Training in the use of the medication was provided by Guilford County EMS Training Instructor Kerry Cross. He explained that in opioid overdose cases, death is often the result of the drug blocking the receptors in the central nervous system that regulate breathing. As the opioids overwhelm this, the patient stops breathing, goes cyanotic (begins turning blue) and then dies if a narcotic antagonist isn’t administered.

The NARCAN units the officers will receive, Cross explained, are designed to work like a nasal spray. If an officer determines that someone is unconscious and suffering from an opioid overdose, they can administer the medication. Once in the patient’s system, the NARCAN will begin clearing those receptors and breathing will hopefully resume.

“This only treats opiates, like methadone, heroin, and hydrocodone,” Cross advised the officers. “If you administer this and there are none of these drugs are onboard (in the patient) no harm is done.”

The medication, when done through nasal administration, can take about three minutes to take effect. He also cautioned that how well the initial dose works also depends upon the strength of the narcotic and the amount that was taken. EMS workers have access to intramuscular or intravenous delivered versions of the medication for severe cases.

While the intramuscular injections are faster, it was decided that adding a needle to the environment the officers work in was not advisable. Emergency medical personnel should already be in route and can administer additional doses if necessary.

“And the NARCAN dose only lasts for 30 minutes to an hour,” Cross said. “If the patient wakes up and starts saying they are okay, they don’t realize that they can fall right back into high when this wears off.”

He also warned officers that as the patients come out of the overdose, they can be unpredictable. Some will be coherent, others can be highly agitated or violent when the high is abruptly ended. Vomiting and nausea are also commonplace.

Cross advised that if the officer had identified the case as a probable overdose, they are cleared to administer the medication and provide CPR or breathing assistance as needed. Once breathing returns to the patient, they are to turn the patient on their side (to prevent airway obstruction) and await the arrival of EMS.
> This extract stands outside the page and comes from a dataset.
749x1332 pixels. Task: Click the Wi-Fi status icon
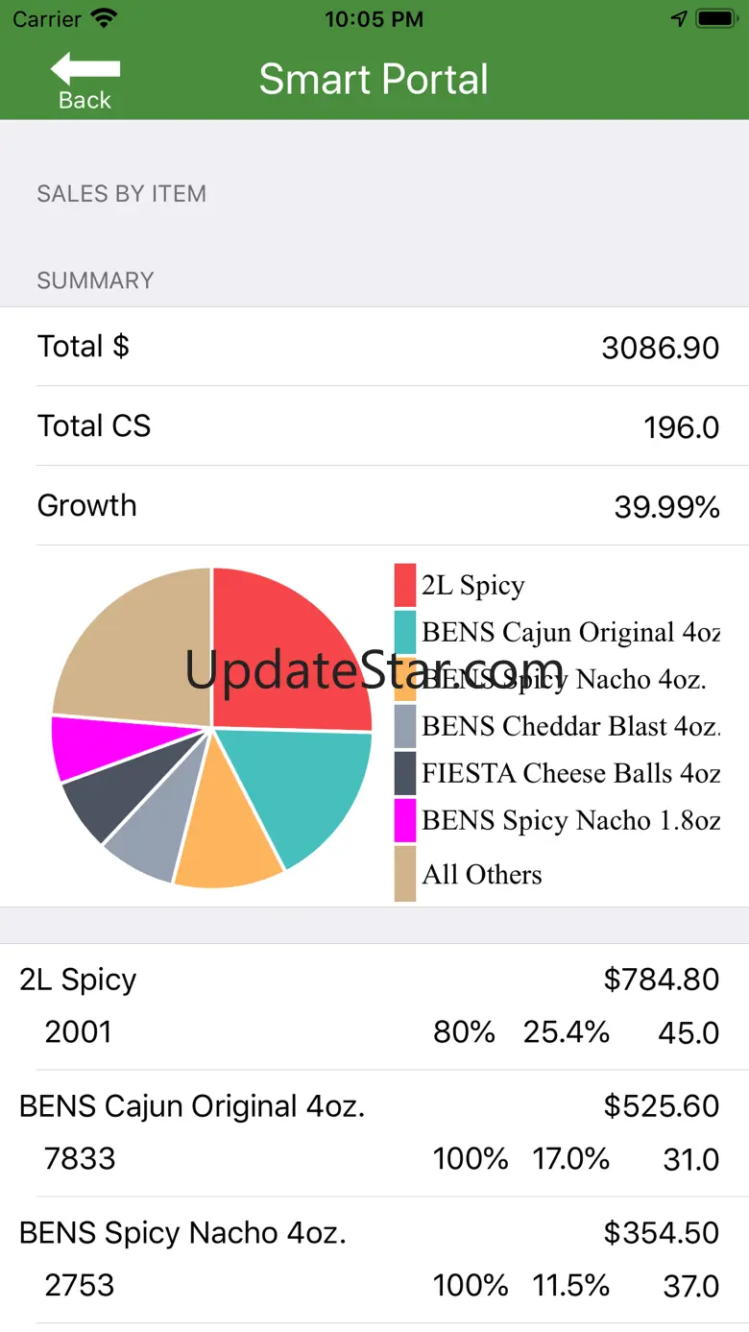(104, 19)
NARCAN is not a new medication, he explained. It was created in 1961 and given FDA approval in 1971. Since then it has been used widely and its effects studied. It has been standard issue for members of the Guilford County Sheriff’s Department for a little over a year and has been carried by the High Point Police Department since May of this year. Local EMS and emergency rooms have been using it for considerably longer times.
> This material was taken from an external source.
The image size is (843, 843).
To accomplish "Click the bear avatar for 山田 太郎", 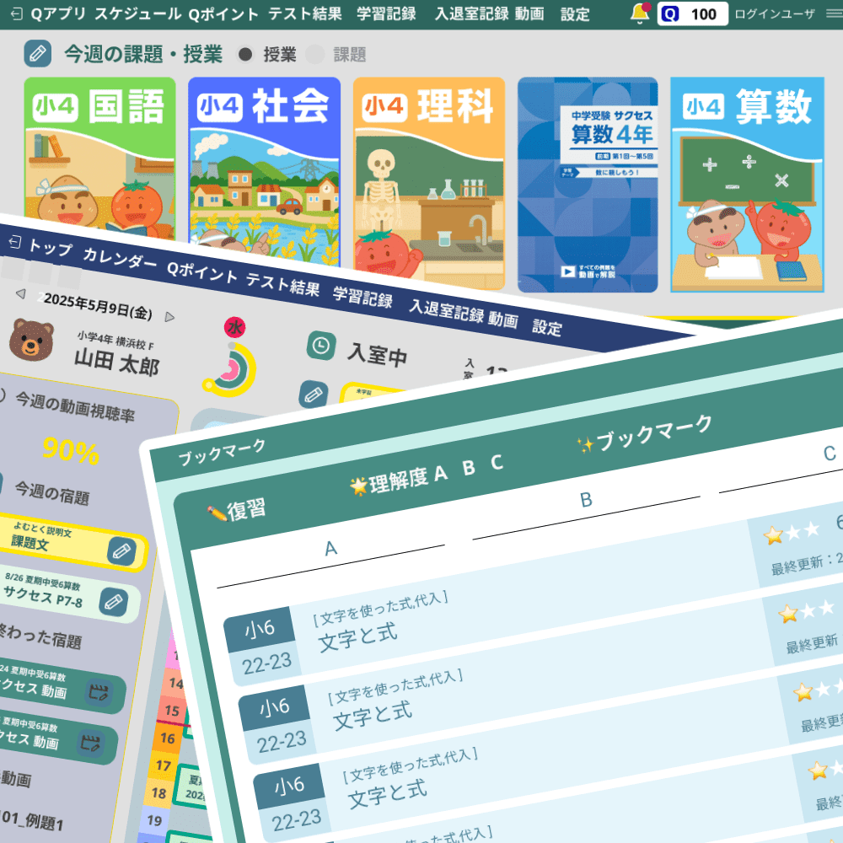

So far this year (as of November 30), the Sheriff’s Office has administered it ten times and officers of the High Point PD have administered 14 doses. Overall administrations of the medication in Guilford County for the year so far totals 730 cases, 413 within Greensboro, which includes use in hospitals and by emergency medical services. In addition, 2600 doses of NARCAN have been distributed to the lay public by the NC Harm Coalition, a non-profit organization that works to put these life-saving medications in the hands of users and their families.

“Officers were telling me that they were seeing too many people suffering from potentially-fatal heroin overdoses, and they wanted the medication readily available to help combat the effects of the drug,” said Greensboro Police Chief Wayne Scott. “We are thankful that Project Lazarus was able to get us such a large supply of naloxone so quickly.”